Skull from 1.8m years ago sparks debate on early humans
Find unearthed near ruins of medieval town of Dmanisi in Georgia
An undated handout photo of a 1.8-million year-old skull excavated in 2005 in the republic of Georgia.
Detail from an undated handout photo of a 1.8-million year-old skull excavated in 2005 in the republic of Georgia.
A “time capsule” from 1.8 million years ago, located in Dmanisi, Georgia, shows variations among five human skulls from that period that suggest long-debated distinctions about early human development may be overblown.
The differences between the skulls were no more than that seen in modern humans, according to a report in the journal Science.
The findings suggest there may have been only one species of early human in a key period of time when they first began to migrate out of Africa, said David Lordkipanidze, an anthropologist at the Georgian National Museum in Tbilisi and the report’s author.
The analysis drew immediate criticism from scientists who said other members of the hominid family - Homo erectus, Homo habilis, and Homo rudolfensis - were identified using more than just their skulls.
Mr Lordkipanidze said the Dmanisi artifacts offer the earliest known representation outside of Africa of human development after the migration. “Dmanisi has a uniqueness: it’s a real snapshot in time, a time capsule from 1.8 million years ago,” he said phone call with reporters.
The site, which sits below the ruins of the medieval town of Dmanisi, in the Mashavera River Valley, was discovered in 1983, when archaeologists studying the medieval town noticed bones of species they knew were extinct.
In 1984, ancient stone tools were found there. One of the five skulls found at the site recently had a small braincase, a long face and large teeth, features never before seen together, according to the paper in Science. It was discovered with four other crania from the same place and time.

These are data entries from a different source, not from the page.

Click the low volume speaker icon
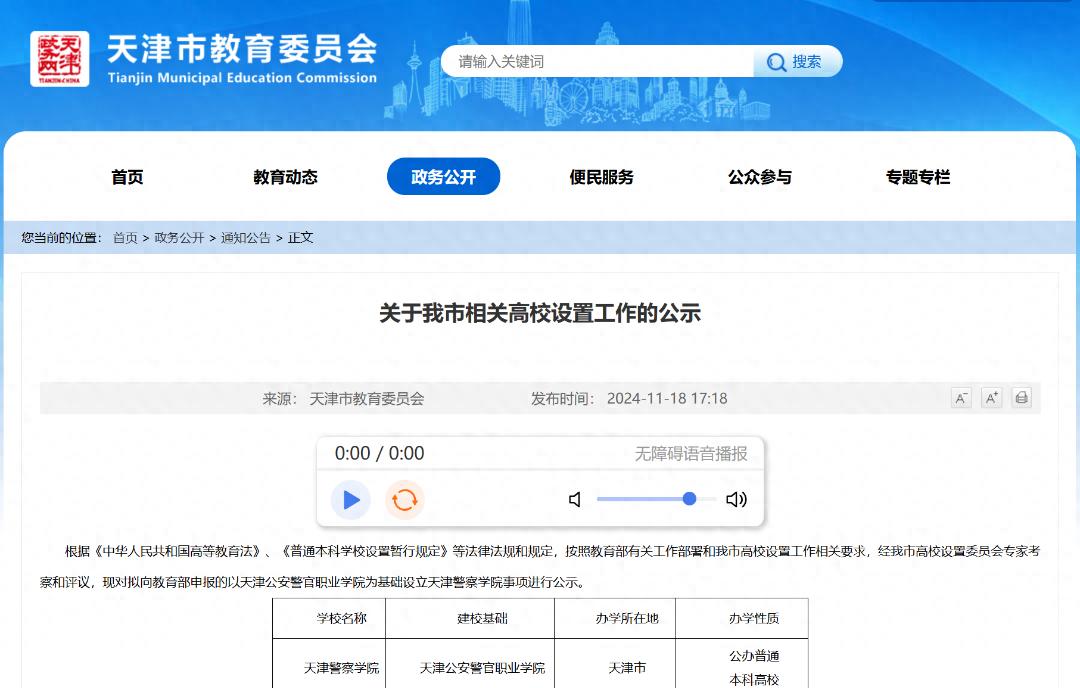 [575, 500]
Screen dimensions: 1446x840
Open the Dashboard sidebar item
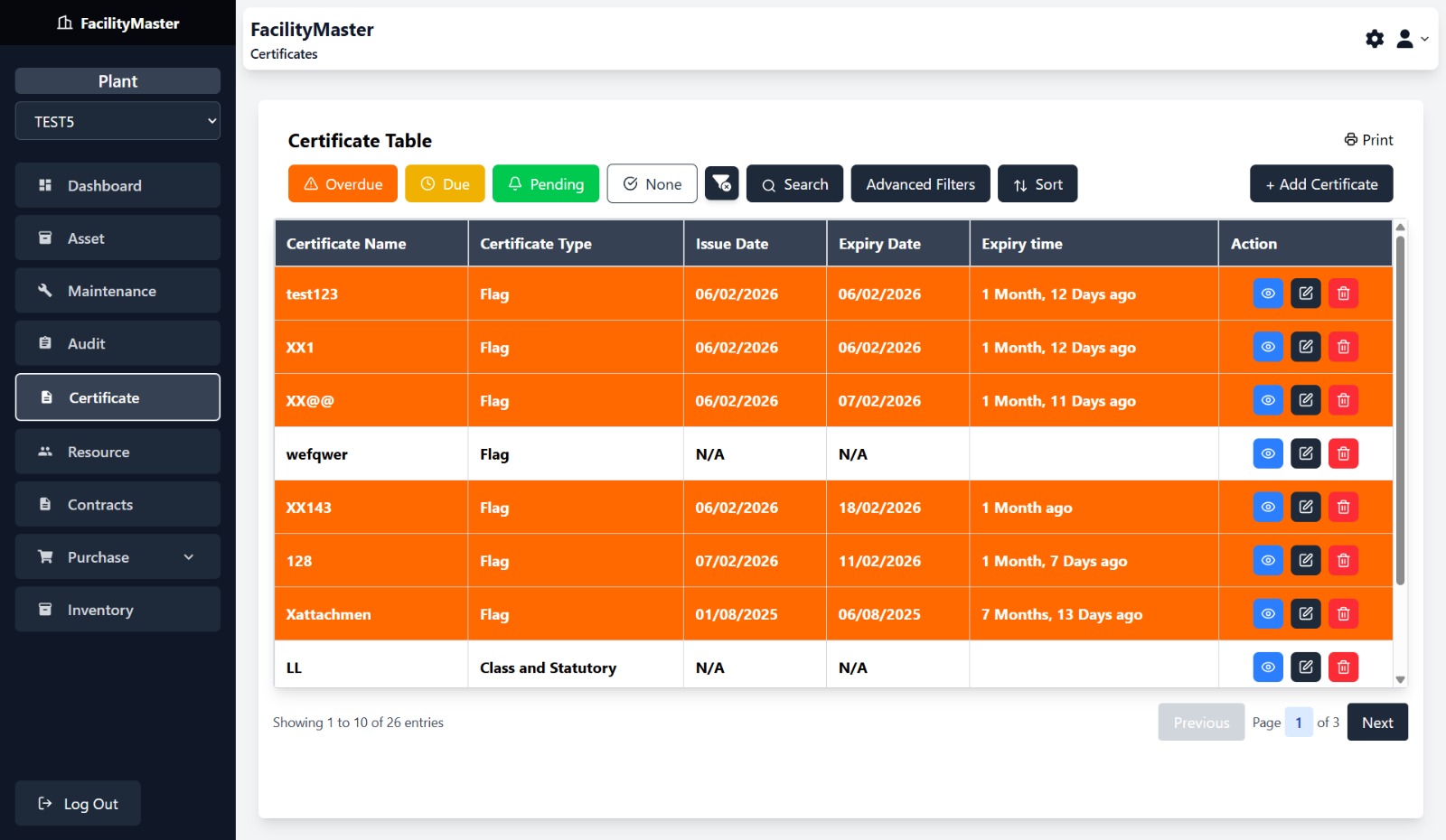[117, 186]
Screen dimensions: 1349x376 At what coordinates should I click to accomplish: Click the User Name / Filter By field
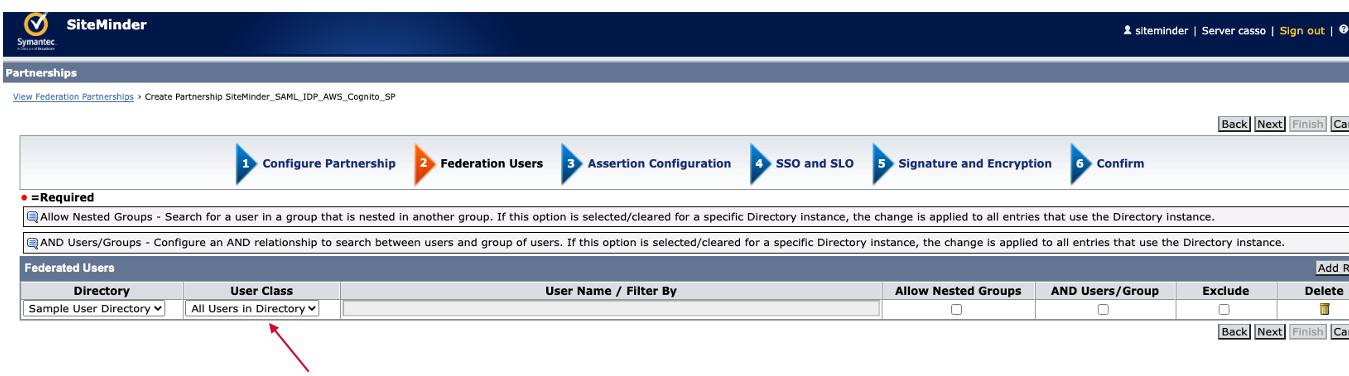click(x=611, y=309)
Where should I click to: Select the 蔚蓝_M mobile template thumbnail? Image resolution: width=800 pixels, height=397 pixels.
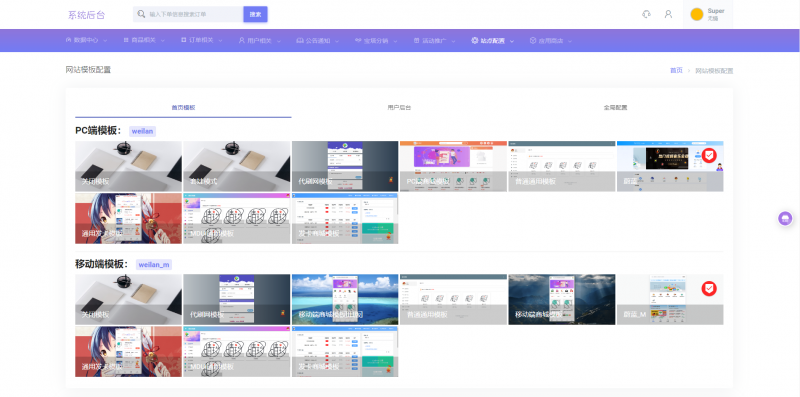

The skull has “a strange combination of features we didn’t see before in early Homo,” said Marcia S Ponce de Leon, a report co-author, of the Anthropological Institute and Museum in Zurich, in a call with reporters.
Its location with other contemporary skulls allows the researchers to compare them to each other, she said. The jaw of the skull was found first, in 2000, and the rest of the skull was found in 2005.
Its braincase is “unexpectedly small,” Ms Ponce de Leon said, measuring only 546 cubic cm. Modern humans have an average brain volume of about 1,250 cubic cm.